Updated: 11/1/2011 2:27 PM ET|
10 steps to the best car loan
re you feeling like a savvy negotiator because you've persuaded a dealer to sell you the car you want at the price you want? Good for you -- but you're only halfway done.
Negotiating a great price on a new car is just half the battle. You also need a great car loan to make it a great deal.
Here are 10 tips to help you get the best auto loan:
1. Shop the loan separately from the car. Before starting negotiations on the exact car and price, begin the loan application process with a credit union, a bank, a well-respected online lender or even your auto insurance company.
"Generally, we've seen that online banks have been the best," says Anthony Giorgianni, the associate finance editor of the Consumer Reports Money Adviser newsletter in Yonkers, N.Y. "The little banks might be very competitive. A lot of them didn't get caught up in the credit crunch."
And credit unions' rates tend to be about 1 to 1.5 percentage points lower than banks', says Jim Hanson, a vice president at the Credit Union National Association in Madison, Wis.
You can get prequalification for a loan, which would enable you to go to the dealer with a blank check -- good up to a specified amount, says Phil Reed, the senior consumer-advice editor for Edmunds.com. Once you have a solid, written contract, only then ask the dealer if it can beat the financing deal you already have.
2. Limit your loan shopping to a two-week period.
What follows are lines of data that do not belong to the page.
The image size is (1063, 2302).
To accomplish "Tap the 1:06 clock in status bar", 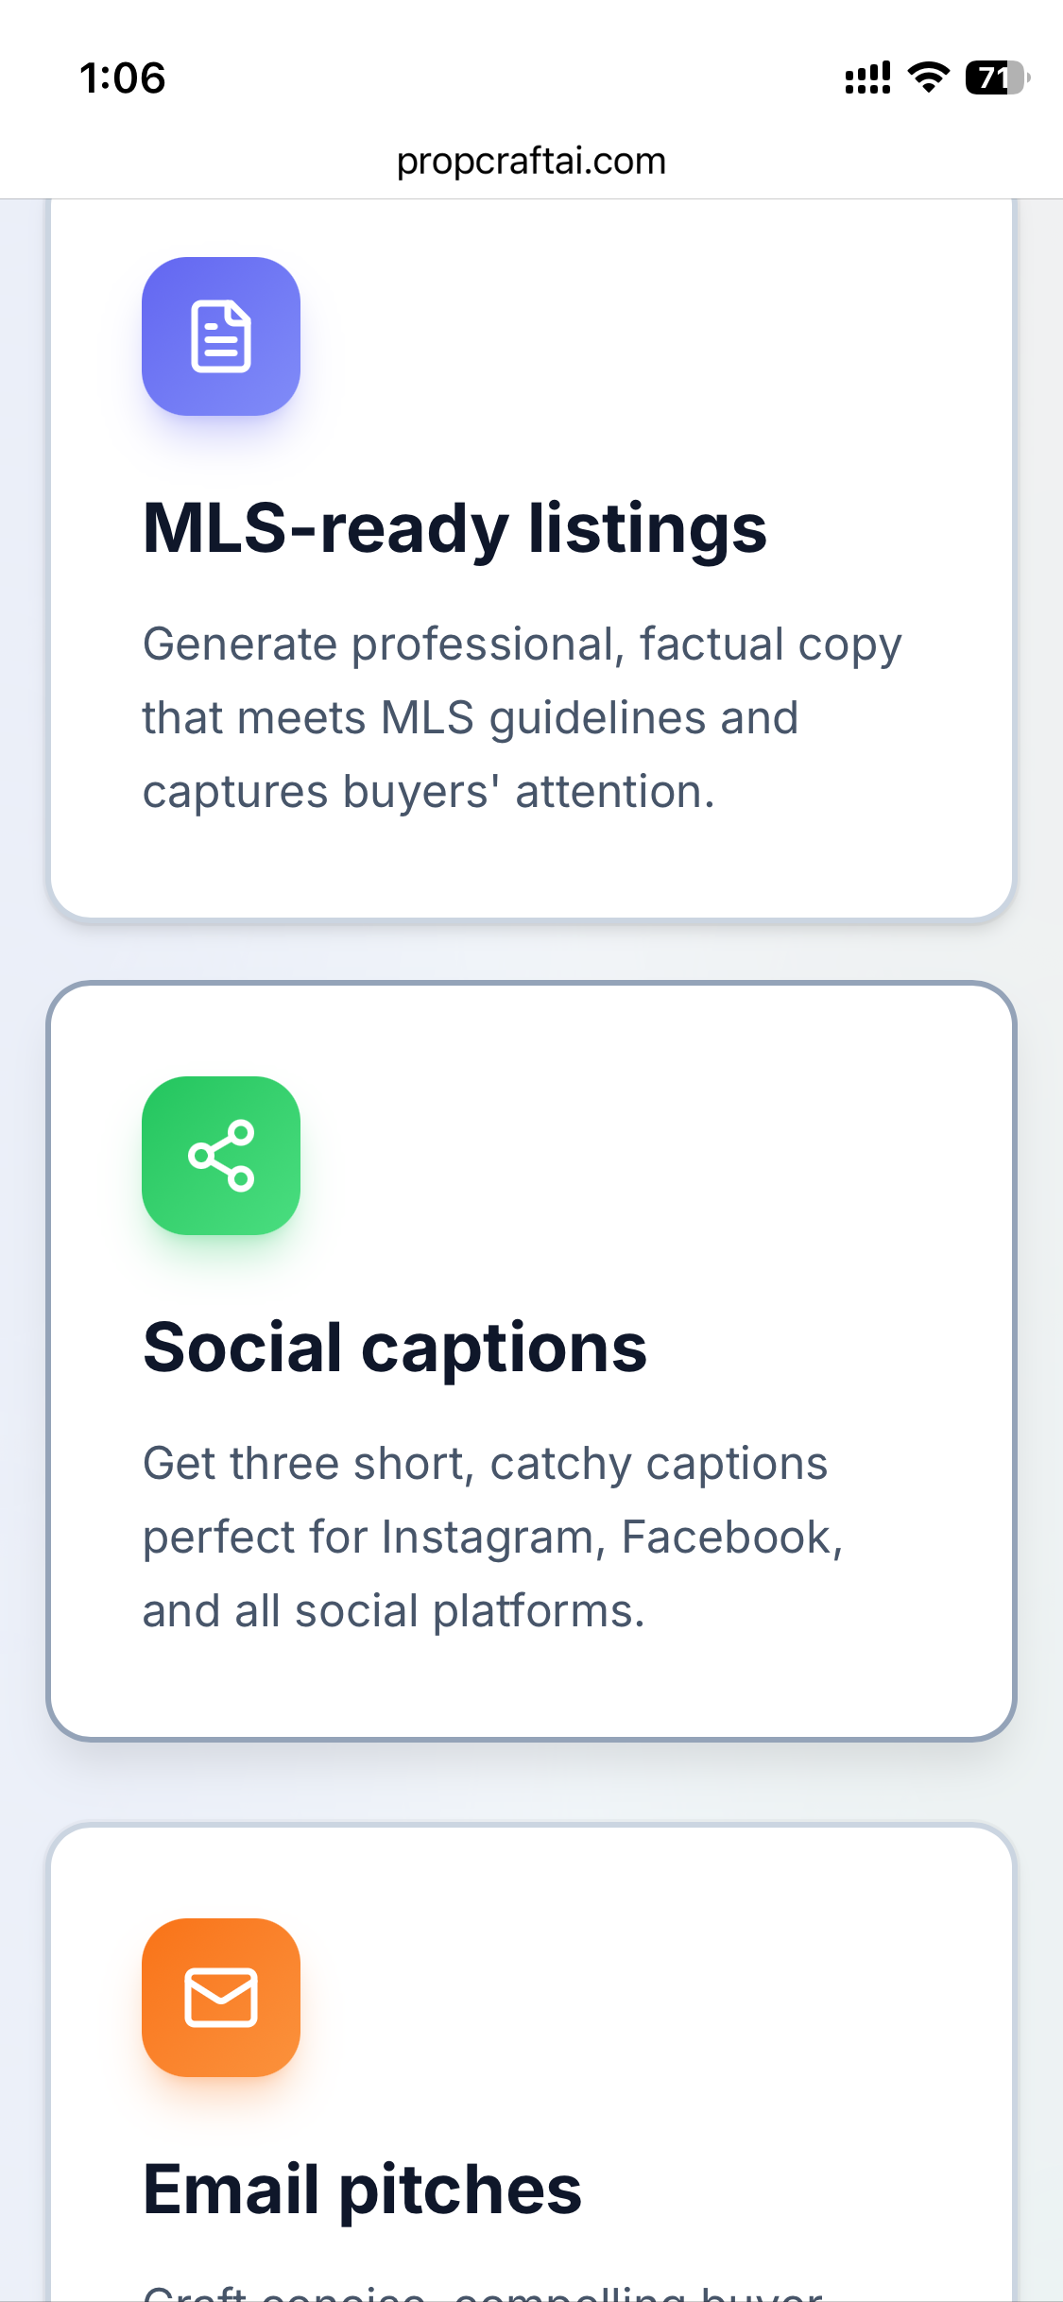I will coord(123,78).

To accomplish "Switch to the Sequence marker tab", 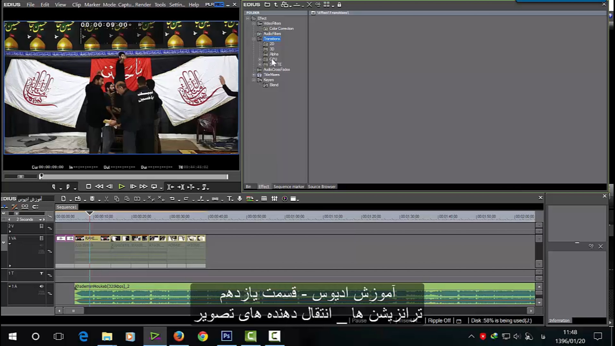I will coord(289,186).
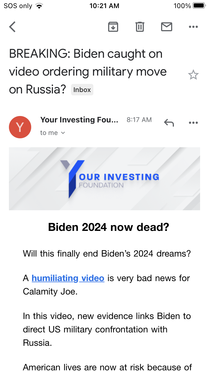
Task: Star this email conversation
Action: [x=193, y=75]
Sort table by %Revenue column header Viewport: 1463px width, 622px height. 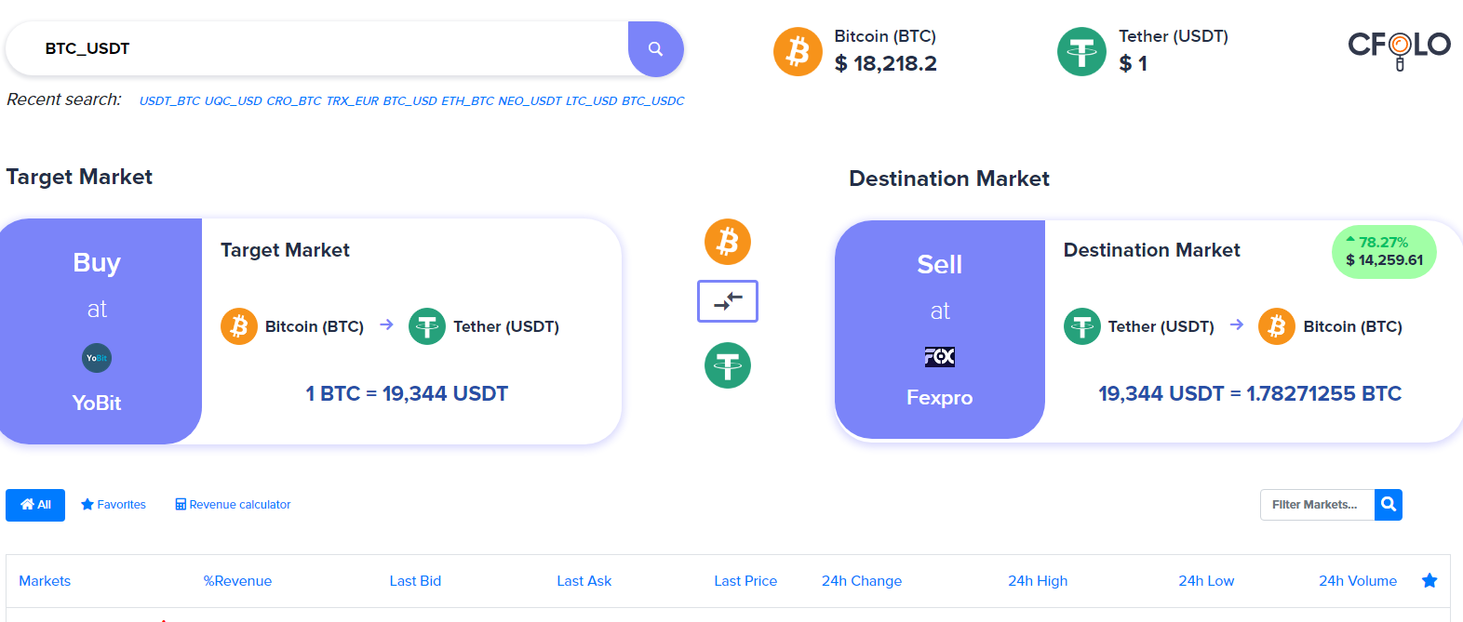(x=237, y=581)
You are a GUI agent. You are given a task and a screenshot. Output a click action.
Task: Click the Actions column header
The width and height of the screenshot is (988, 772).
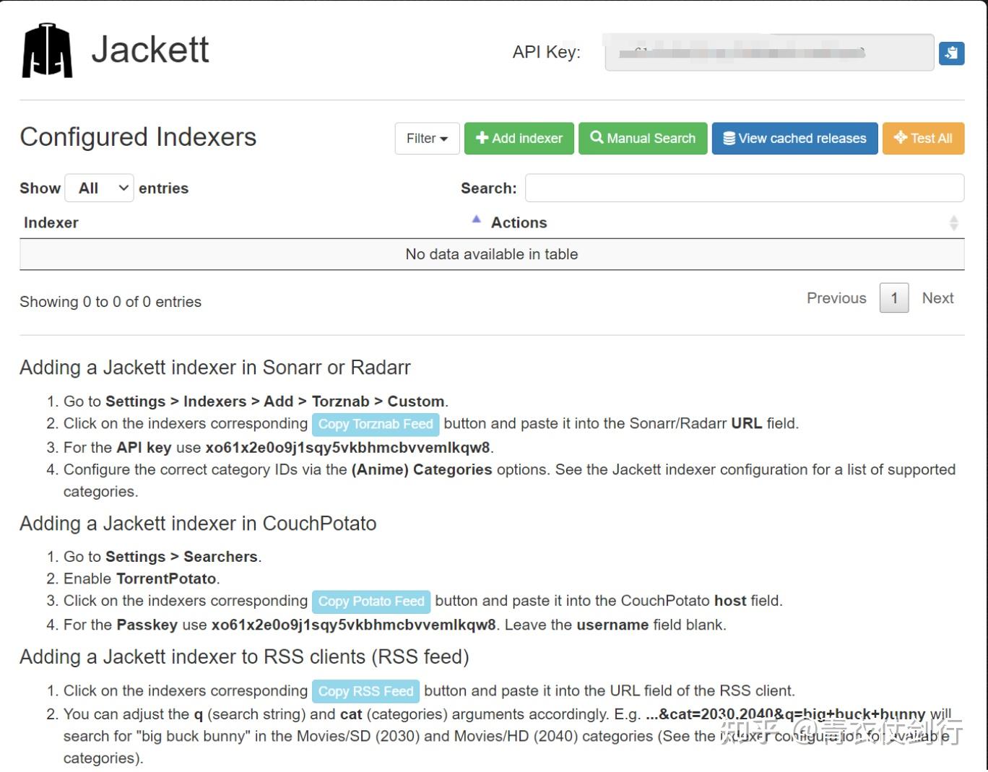519,223
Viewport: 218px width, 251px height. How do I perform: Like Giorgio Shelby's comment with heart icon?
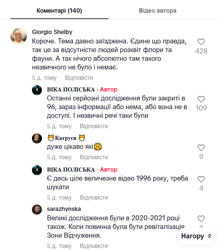point(201,42)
Every time you apply for a loan -- whether you are approved, whether you use it -- your credit scores go down, making it slightly more difficult to get a prime-rate loan. But if you make all of your applications within two weeks, they count as only one inquiry.
3. Get familiar with your own credit history. Get free copies of your credit reports from Equifax, Experian and TransUnion, the three major U.S. credit reporting companies, at AnnualCreditReport.com. If you want to learn your exact scores, you can order them for small fees from the companies' websites. The scores you buy are probably not the same ones your lender uses, but they should be close.
With an auto loan, you have a little more wiggle room in terms of your credit scores. "What's considered good for a car loan will be a little lower than what's good for a mortgage," says Gail Hillebrand, a senior attorney with the San Francisco office of Consumers Union, an advocacy group.
4. Shop the total loan amount, not the monthly payment. The only time you should consider the monthly payment is when you privately calculate how much you want to spend for your car. After that, don't discuss monthly payments. Some lenders may focus on the payments to induce you to borrow more money by extending the number of months you pay. That way they make more in interest, and you have to drive your aging car longer.
5. Don't assume the best. Lenders aren't obligated to offer you the best rate for which you qualify. In 2007, car dealers marked up loans by an average 1.8 percentage points on used cars and 0.6 point on new ones, according to Josh Frank, a senior researcher for the Center for Responsible Lending in Durham, N.C.
Let the lender know you're shopping around or already have another offer. You're more likely to see a better rate.
6. Get the right tools. What's better for you -- low dealer financing or a cash rebate? You can get a quick answer to that by using Bankrate's rebate calculator. Within a few seconds, you'll know to the penny which is the better deal. Usually, it's the cash, Giorgianni says.
7. Read the fine print. Take the loan paperwork home and read it before you sign anything, advises Massachusetts consumer attorney Yvonne Rosmarin. If a lender or dealer balks at that, walk out. This is a binding agreement that's going to last for years, so you need to know exactly what's in it.
Some points that warrant special caution:
- Mandatory binding arbitration: "It takes away your right to go to court for anything," says Rosmarin.
- A variable interest rate: Figure out the highest possible payment. If you can't afford it, the loan's not for you.
- Prepayment penalties: How much will it cost you to pay off the loan early if you want to sell or refinance?
- Is everything the lender promised in the contract? Oral promises are hard, if not impossible, to enforce, Rosmarin says. If there's something missing that's important to you, don't sign until it's included. If it's work that's promised, don't sign until it's completed.
8. Check the math. If the monthly payment is even slightly different from your calculations, the loan might not have the terms you think you negotiated. Use Bankrate's auto-loan calculator to double-check.
9. Avoid conditional financing. Never take a car from a dealer until the financing -- down payment amount, interest rate, length of loan, monthly payments -- is completed. If the financing is "contingent" or "conditional," it can change later, and you could get stuck with less advantageous terms.
10. Investigate your lender. "Check on anyone you're dealing with," Rosmarin says. Try the Better Business Bureau, your state attorney general's office and consumer-affairs office or any other government agencies (state or federal) that regulate lenders. Search online to learn what customers and former customers are saying. Though you should take online comments "with a grain of salt," Rosmarin says, they can also provide an early warning to possible problems.